A jeun depuis trois jours, ils avançaient en lignes d’attaque successives, aucunement intimidés par les humains regroupés derrière la clôture.
— Motore ! fit Oreste.
— Partito ! hurla son assistant.
A dix mètres de l’abri, les bêtes firent halte, une masse hostile, un taillis de sabots et de défenses, la truie pleine au centre, les mâles chargeant et revenant en arrière comme la ligne d’attaque d’une équipe de football américain. Oreste calcula le cadrage idéal avec ses deux mains levées devant les yeux.
— Azione ! cria-t-il à l’intention des Sardes.
Et Carlo arriva derrière lui et le poignarda entre les fesses, en montant, et Pini beugla de douleur, et le Sarde l’agrippa par les hanches et le précipita dans l’enclos la tête la première, et les porcs déboulèrent.
Il essayait de se relever, il était sur un genou quand la truie le frappa dans les côtes et l’envoya rouler à terre, et ils furent tous sur lui, piaillant et grondant, deux sangliers accrochés à son crâne jusqu’à ce qu’ils lui arrachent la mâchoire et se la partagent en deux comme l’on fait d’un os de poulet avant de formuler un vœu. Et pourtant il tentait encore de se remettre sur ses pieds mais il retomba sur le dos, le ventre exposé et ouvert, battant des bras et des jambes au-dessus des échines frénétiques, hurlant avec ce qui lui restait de bouche, d’où aucun mot ne pouvait plus sortir.
Une détonation obligea Carlo à se détourner du spectacle. Le caméraman avait déserté sa caméra qui tournait toujours et il courait comme un damné, pas assez vite pour échapper à la carabine de Piero.
Tous les cochons travaillaient maintenant du groin, déchirant et tirant des morceaux à eux.

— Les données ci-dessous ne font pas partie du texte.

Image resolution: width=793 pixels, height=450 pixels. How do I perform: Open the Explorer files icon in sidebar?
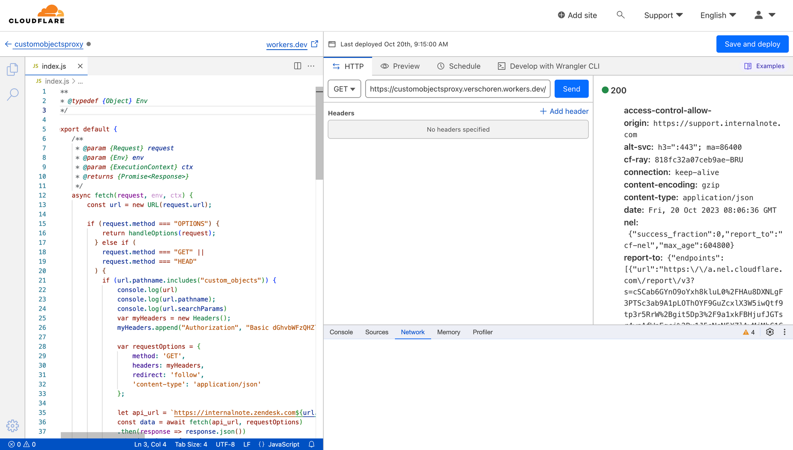(x=12, y=69)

— Azione mon cul, siffla Carlo.
Et il cracha par terre.
III
VERS LE NOUVEAU MONDE
41
Un silence craintif entourait Mason Verger. Ses subordonnés ne lui auraient pas manifesté plus d’égards s’il avait perdu un nouveau-né. A l’un d’eux qui lui demandait comment il se sentait, il répondit : « Comme quelqu’un qui vient de dépenser une masse d’argent pour un Rital refroidi. »
Après quelques heures de sommeil, il réclama qu’on amène des enfants dans la salle de jeux jouxtant ses appartements, et exprima le désir de s’entretenir avec les plus instables d’entre eux. Mais aucun enfant perturbé n’était immédiatement disponible, et son fournisseur habituel dans les bas quartiers de Baltimore n’avait pas le temps d’en déstabiliser quelques-uns à son usage.